Closed russell-taylor closed 3 years ago
There is no way to work around the main() routine to get access to these parameters because they are returned by a parser that is constructed using the Program as a parameter and then stored internally in whatever data structure the program decides to put them into.
Because there are a number of different object types within Reduce (Movers, InteractionGraphs, etc.) in different Python files, there is not an overall Reduce class that can have the parameters used to construct it.
This requires passing the options into every class or functions if we want to enable different instances to be running with different options from within the same program.
Some of the options are in fact Probe options (probe radius) rather than Reduce options. Do we transcode them? Do we pass the superset of all Phil options in? Do we make our own intermediate MolProbity options and put all of the options into there across the entire set of tools?

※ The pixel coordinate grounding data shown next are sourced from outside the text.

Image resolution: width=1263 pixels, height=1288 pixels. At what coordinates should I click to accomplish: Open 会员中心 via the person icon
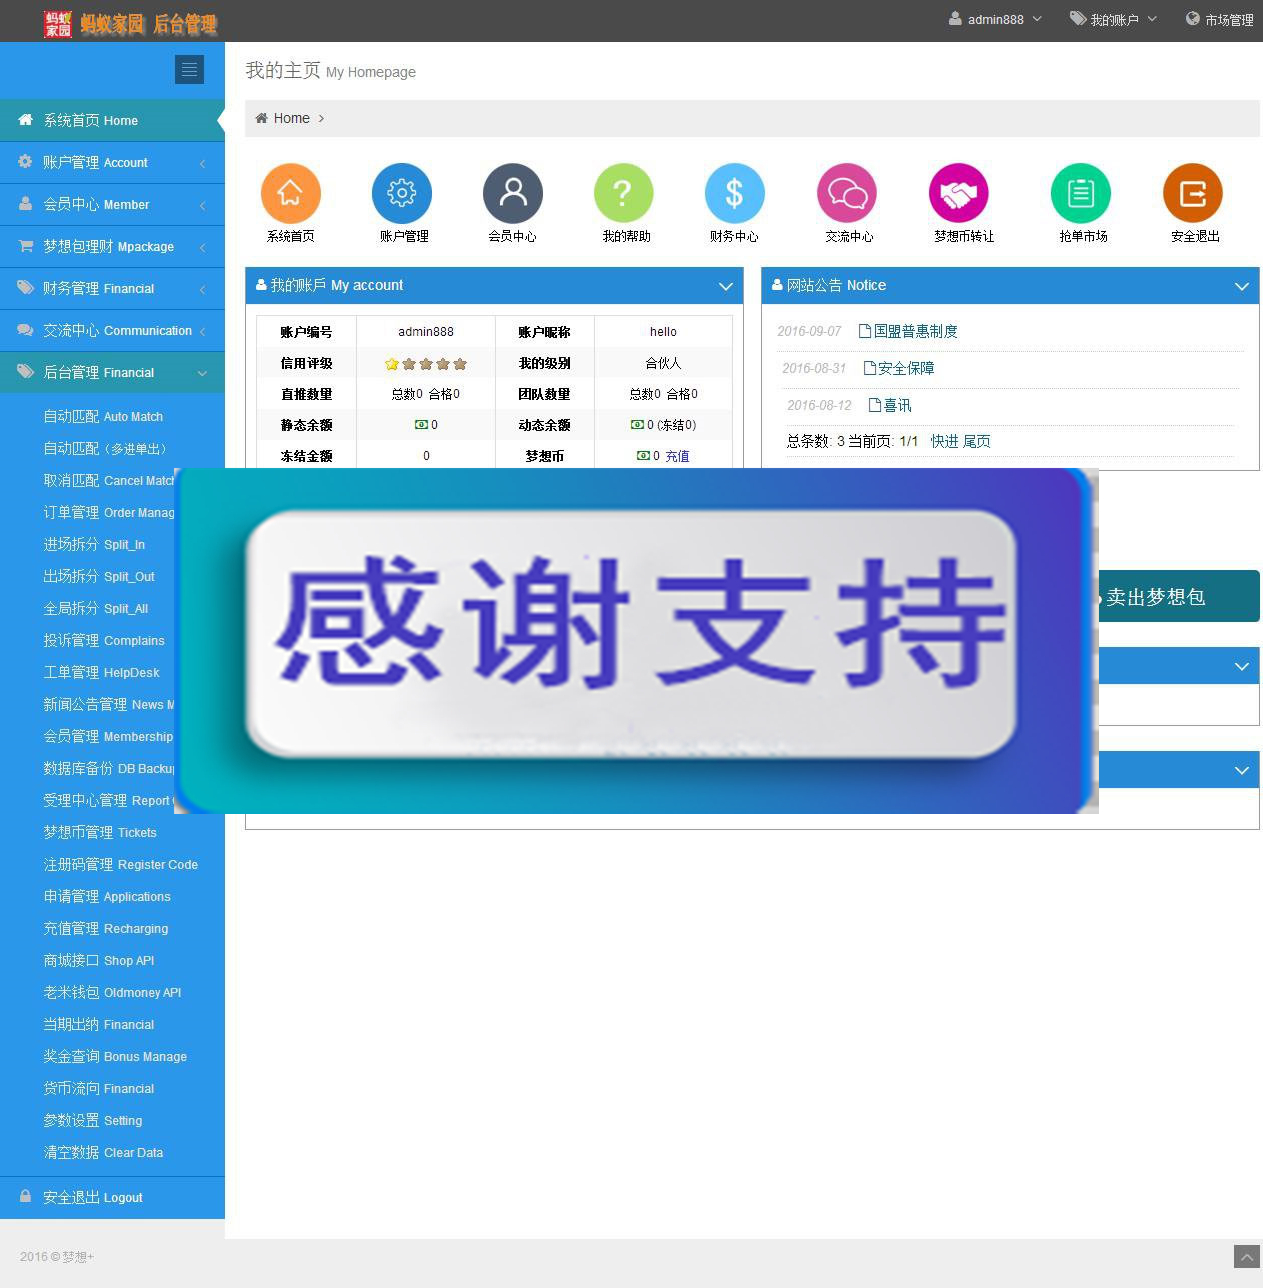click(513, 192)
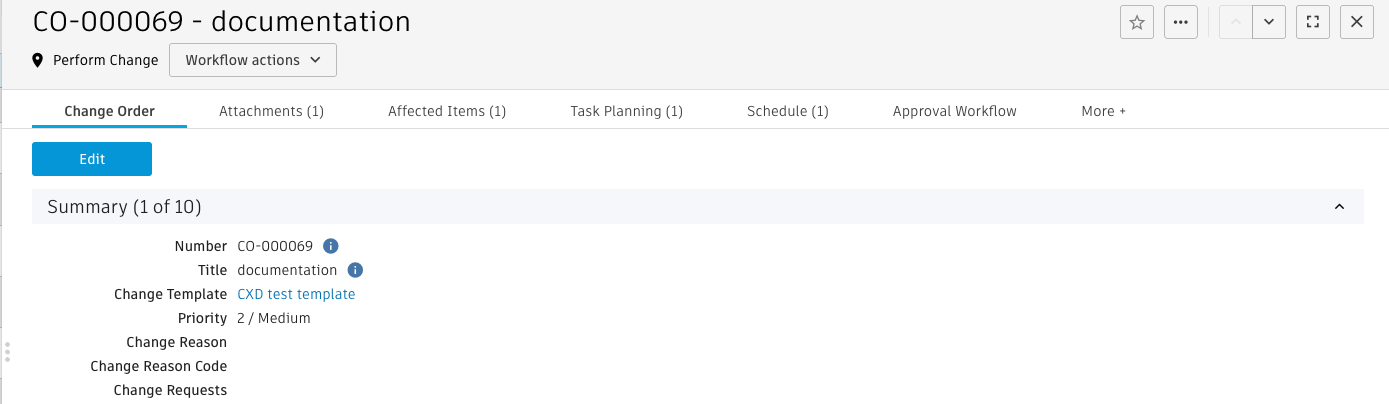Open the Workflow actions dropdown
Viewport: 1389px width, 404px height.
253,60
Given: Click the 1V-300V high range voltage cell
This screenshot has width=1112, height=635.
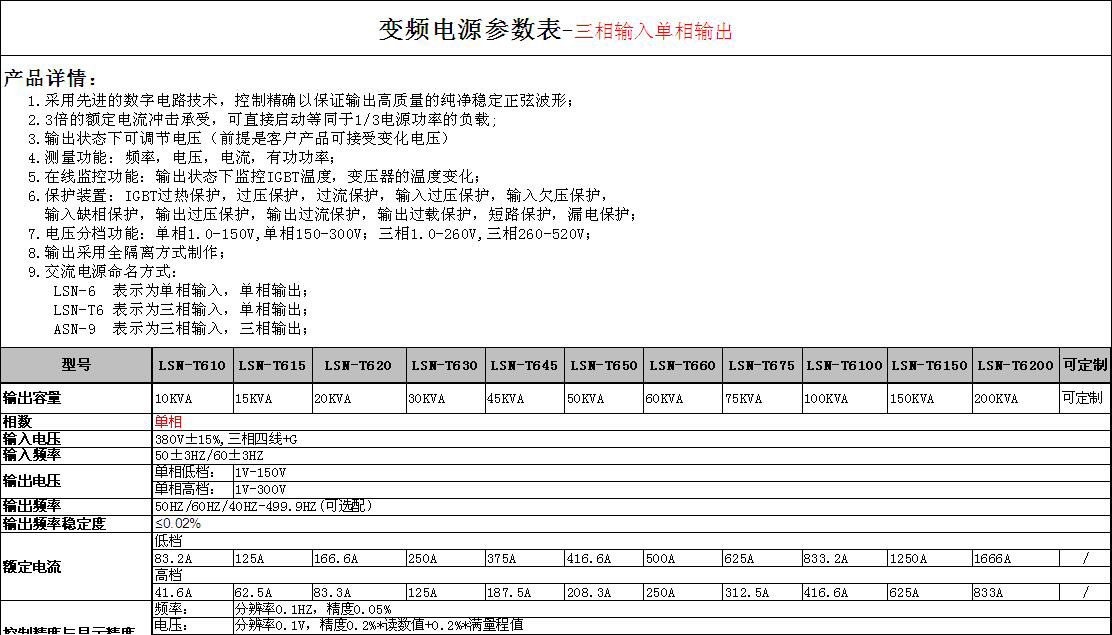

Phil parameters are meant to support a single program, not necessarily to provide a consistent set of commands across programs. They can handle complex nested structures and multiple instances of options, along with defaults for each.
We'll not use them in Probe or Reduce, just pass optional specific arguments to functions. The confusion of a vague interface and the threading problems with global variables make each of the solutions suboptimal.
Removed these from Probe and reduce library functions -- we'll use Phil parameters in the application but not the library.
SuiteName uses a setOptions(options) function that sets module-wide values to avoid having to pass them into each function.
This has the negative impact of all global variables, that you cannot be running two instances of the same module at the same time that use different options.
Another option is to construct a Reduce object and pass the options to the constructor, then call methods on the object rather than module-level functions. This provides both a single passing of the value and the ability to run multiple instances. It also allows other shared state on a per-instance basis.